FIGURE 2Pathophysiological theories of depression in MS. The number of green arrows in windows is directly proportional to the importance of each theory in the pathophysiology of the disease. Pathophysiological theories to explain the onset of depressive symptoms in MDD. Depression in the course of MS/EAE presents a wide range of clinical presentations. Compared to MDD, monoamine dysfunction is likely less relevant, although it is fundamental in the genesis of depressive symptoms, as it is supported by a good pharmacological response to SSRIs (anti-inflammatory effect). The neuroendocrine theory, responsible of HPA-cortisol perturbation is less investigated in MS than in MDD. The neuroinflammatory theory stands out of importance in MS depressive disorder, sustained by activated T cells and macrophage/microglia that secrete proinflammatory cytokines, causing demyelination, axonal loss a neurodegeneration. Perturbation of limbic areas has been associated to microgliosis. Finally, the glutamate theory is essential in understanding depressive symptoms associated to MS/EAE, especially in the early phase of the disease even before clinical onset. Increased hyperexcitability, caused by enhanced glutamatergic transmission and by a reduced GABAergic tone, has been associated to early mood disturbances. Altered synaptic plasticity also causes cognitive impairment. The link between the neuroinflammatory theory and the glutamatergic hypothesis has been well characterized in MS and the inflammatory synaptopathy has been recognized as a reliable hallmark of MS/EAE.
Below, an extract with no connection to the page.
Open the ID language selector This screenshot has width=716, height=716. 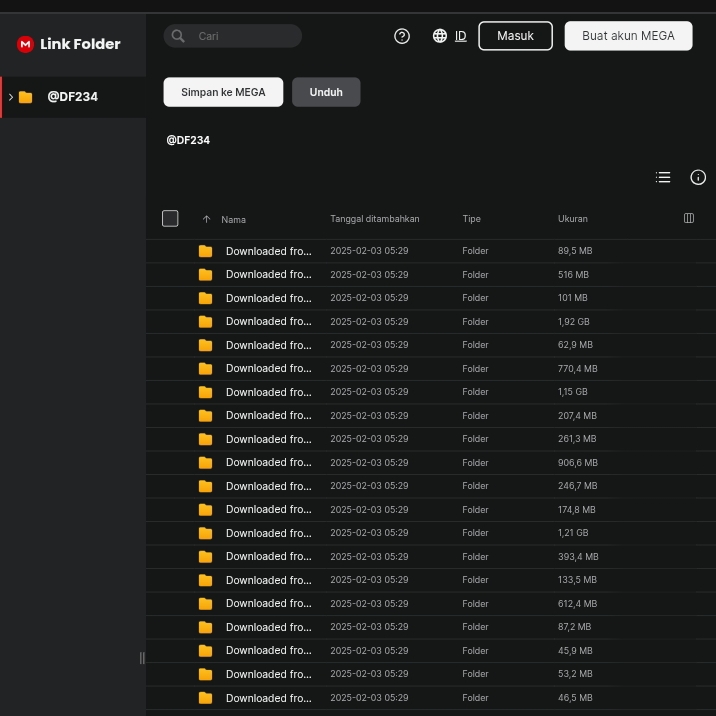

FIGURE 3Inflammatory synaptopathy in early depressive symptoms of MS and MDD. MS and MDD are different brain diseases, induced by (1) environmental factors, genetic susceptibility and individual factors (most of these factors are still unknown and apparently not in common). In the early MS and MDD courses, a chronic inflammatory state can promote synaptic dysfunctions in brain areas involved in mood control, leading to depressive symptoms. (2) Immune dysfunction driven by T cells and monocytes/macrophages activation as well as by microgliosis in the CNS is responsible of detrimental synaptic dysfunctions. Proinflammatory cytokines, such IL-1β, TNF-α, and IL-6, are the main players of the crosstalk between the immune and the nervous system. (3) Glial cells lead to tryptophan conversion into kynurenine, a metabolite at the basis of the synthesis of quinolic acid. (4) Quinolic acid, produced by activated microglia, stimulates post-synaptic NMDA glutamate receptors, with an excitotoxic effect. (5) Moreover, proinflammatory cytokines cause an overstimulation of AMPA receptors and an impairment of glutamate reuptake, responsible of enhanced glutamatergic transmission. Hyperexcitability is also a consequence of a low GABAergic tone and ECS impairment. These alterations exacerbate excitotoxicity and lead to synaptic plasticity perturbation, eventually resulting in neurodegeneration.